Originally founded in 1910 to provide free dental care for Boston schoolchildren, the Forsyth Institute has focused primarily on basic and applied research since the 1950s. Its scientists are known for their work on the microbiology of dental diseases, a vaccine for dental cavities, and on applying bioengineering principles to regenerating mammalian teeth.

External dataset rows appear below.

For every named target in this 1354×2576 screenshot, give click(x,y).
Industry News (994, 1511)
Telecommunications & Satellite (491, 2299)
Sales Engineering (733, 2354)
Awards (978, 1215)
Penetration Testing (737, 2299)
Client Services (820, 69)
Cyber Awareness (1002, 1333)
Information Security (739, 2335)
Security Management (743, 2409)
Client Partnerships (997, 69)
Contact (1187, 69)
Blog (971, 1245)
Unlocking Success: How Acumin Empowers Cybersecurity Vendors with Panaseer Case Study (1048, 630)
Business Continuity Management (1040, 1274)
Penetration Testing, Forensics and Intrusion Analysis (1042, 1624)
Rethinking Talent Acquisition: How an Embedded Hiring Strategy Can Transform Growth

Other Forsyth research focuses on craniofacial birth defects, bone physiology, and oral cancer, and on the relationship between oral disease and heart disease, diabetes, AIDS, and other systemic diseases. Close integration with clinical researchers fosters the rapid translation of scientific advances to improvements in oral health.

“The United States is the world leader in research leading to a deeper understanding of the relationships between oral health and overall health,” said professor of oral health policy and epidemiology Dominick P. DePaola, Forsyth’s president and chief executive officer. “We at Forsyth are honored and grateful for the opportunity to contribute to knowledge that holds the promise of improving human life.”